Personally, I am inclined to agree almost fully with Hettinger’s views. I believe strongly that human-introduced exotics pose an immediate threat to both our earth’s biodiversity and the human psyche and its relation to the earth. This can be seen powerfully in the way that food American culture functions. Americans are so used to having an abundance of types of foods that the exotic or native states of crops are not a concern. Our eating habits are no longer controlled by what can be grown on the land, as they were during settlement, and no longer controlled by what is in-season. We have access to most any type of food at any time.

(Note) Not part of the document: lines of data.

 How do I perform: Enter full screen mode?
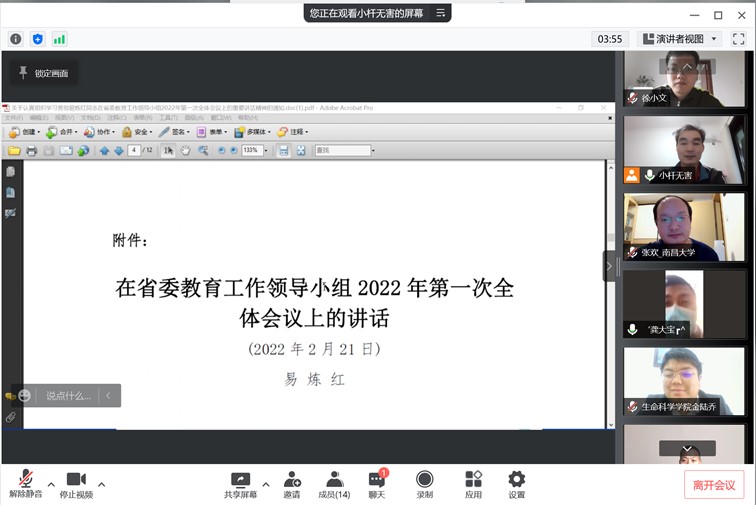[x=738, y=39]
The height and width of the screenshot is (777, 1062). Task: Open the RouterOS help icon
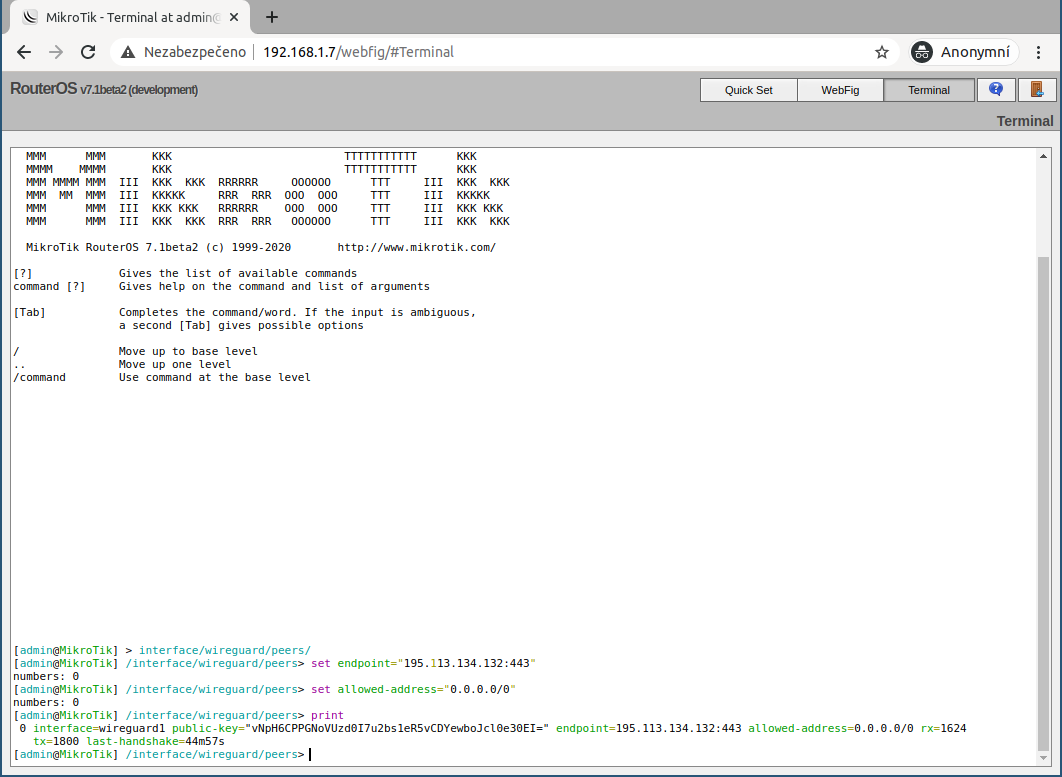pyautogui.click(x=996, y=90)
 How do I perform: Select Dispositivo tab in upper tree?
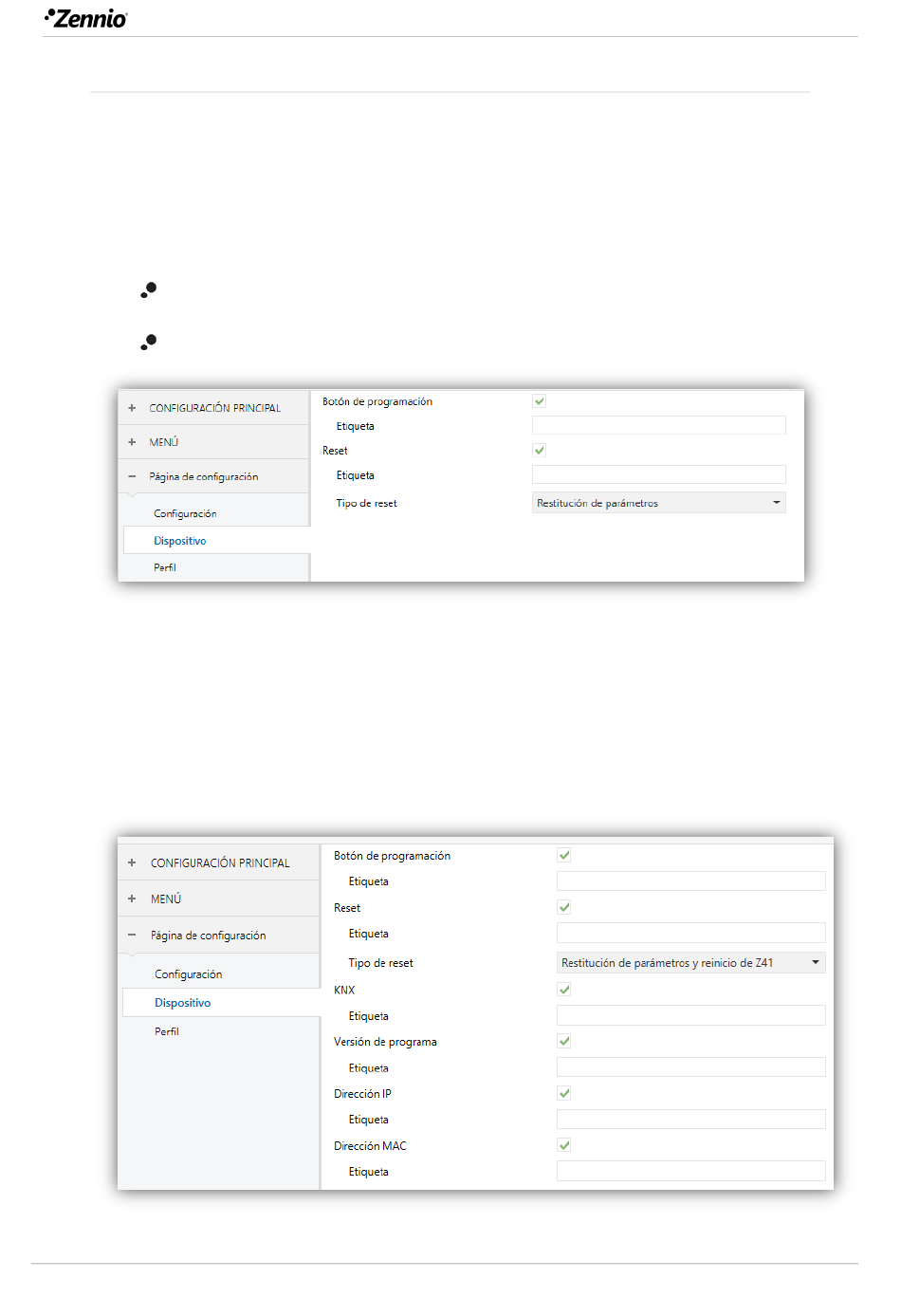pyautogui.click(x=180, y=541)
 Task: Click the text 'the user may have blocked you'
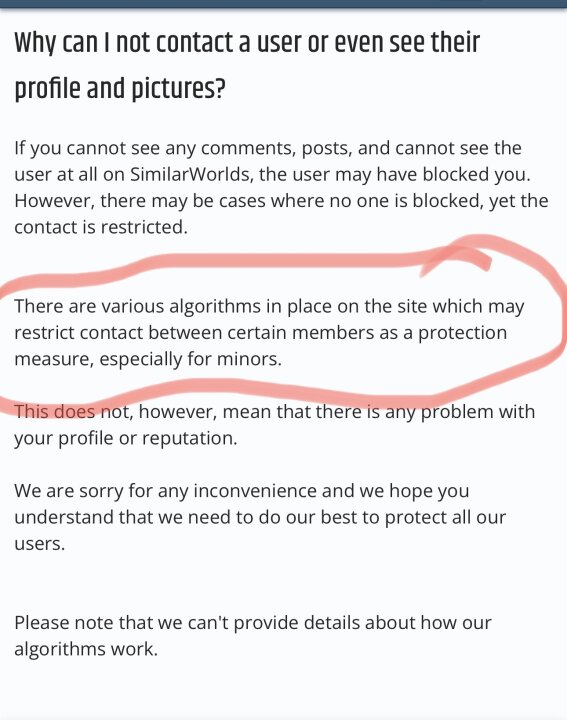(395, 174)
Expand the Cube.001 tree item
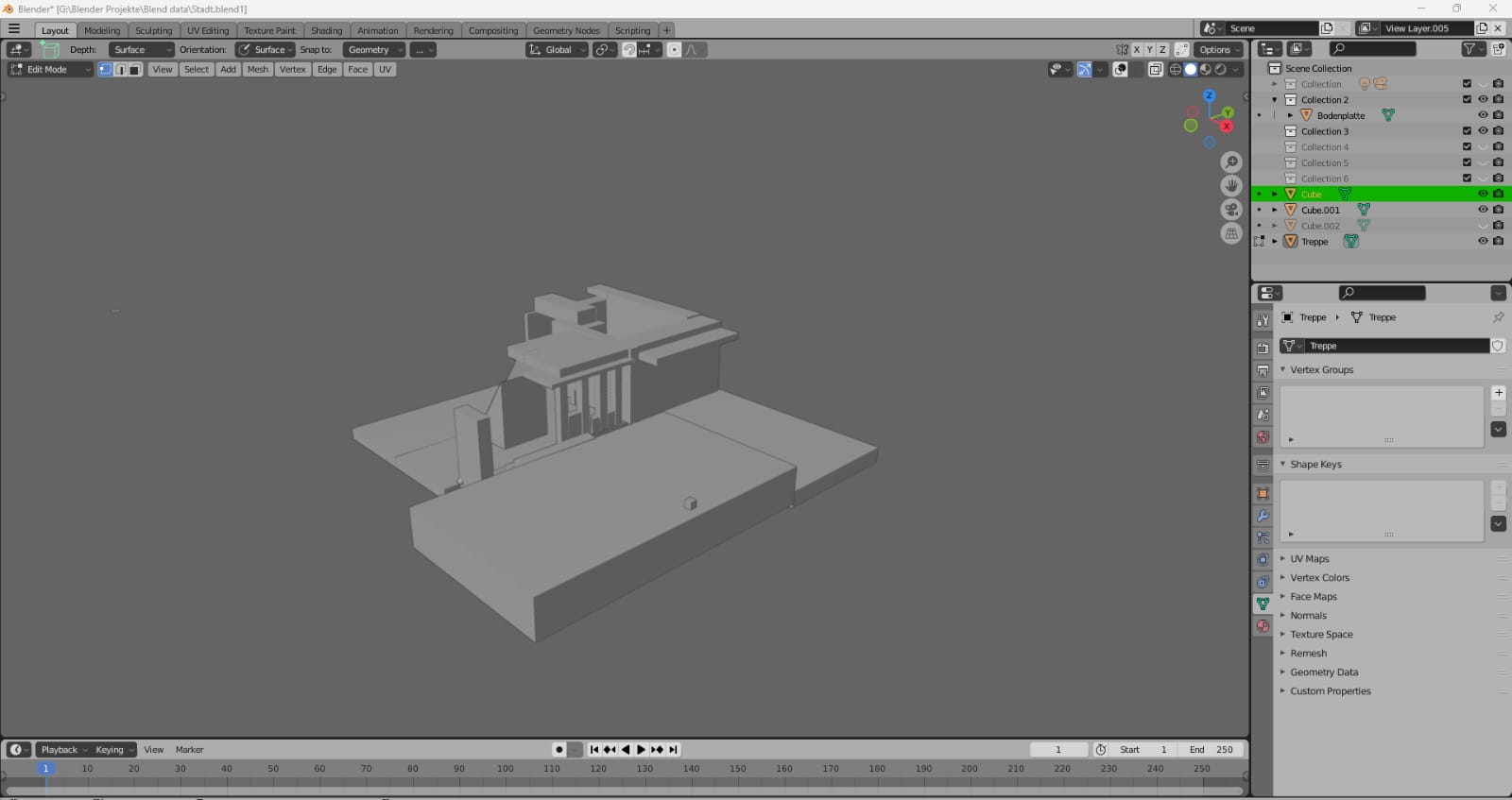The width and height of the screenshot is (1512, 800). pyautogui.click(x=1275, y=211)
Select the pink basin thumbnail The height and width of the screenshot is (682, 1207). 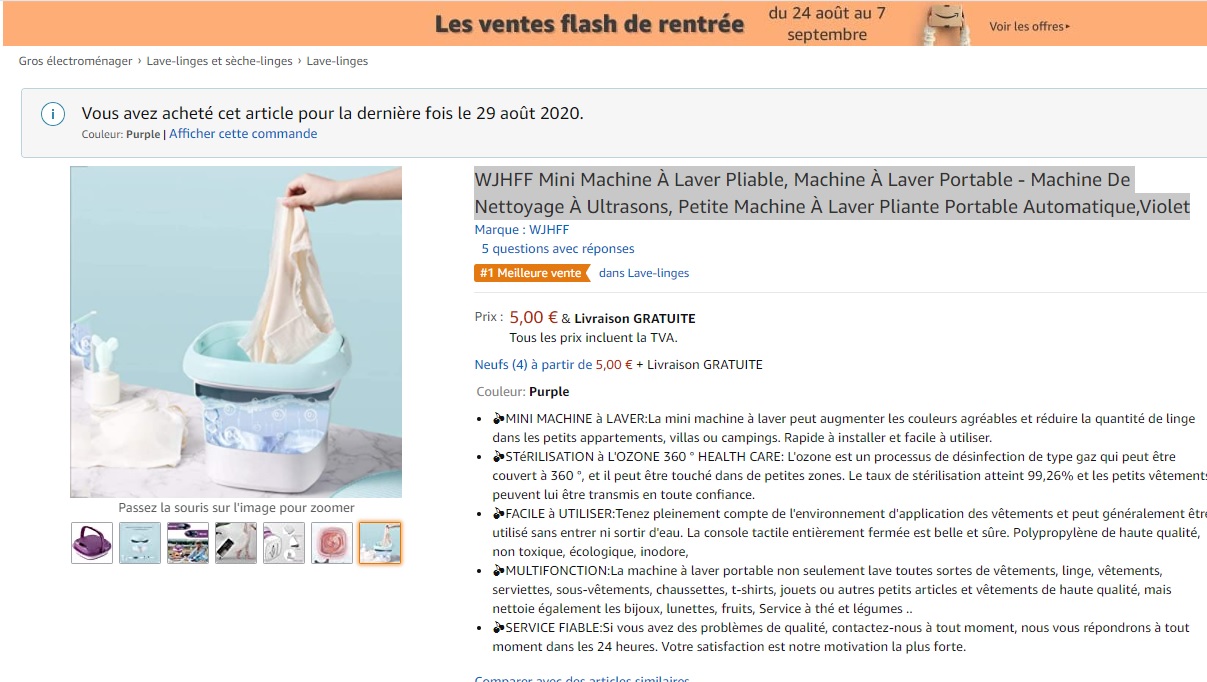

Overall, the globalization of our food industry has made us less aware of the origin of our food, and less aware of our cultural roots. The exotic species of food, while decreasing biodiversity, have increased homogenization and apathy to the homogenization in our culture. Because this part of my beliefs deals with already human-inflenced agricultural land, it is not fully in line with his argument about the value of wildness. And while I do lean towards the belief that the natural earth is intrinsically valuable, the social impact of preserving such land from humans and human-introduced exotics is too costly. For one, it unequivocally harms the world’s poor. They pay the brunt of the costs of conservation in terms of giving up their homes and their livelihood. They also suffer from the assumption that they are less “spiritual” than the people with the ability to enjoy solitude in nature- the ability that is hindered by any sort of demanding job or financial circumstance. It is because of my belief that nature is intrinsically valuable that I do actually believe humans should have some hand it in- because without any sort of human regulation, inequities drive other people away from the benefits of such nature. While many other arguments in the exotic valuation debate exist, it felt as though the strongest to follow fully through were those that affect humans back. Hettinger opposed exotics because they gave people the right to declare what was moral and immoral in the natural world- and believed the most moral solution was to leave the wilderness untouched.
On top of that, he opposed even non-human introduced exotics because of the detriment they pose to the biodiversity. In looking at these arguments, we must be critical of blind opposition to exotics that is presented in academia, and also continually assess the validity of new arguments in favor of exotics.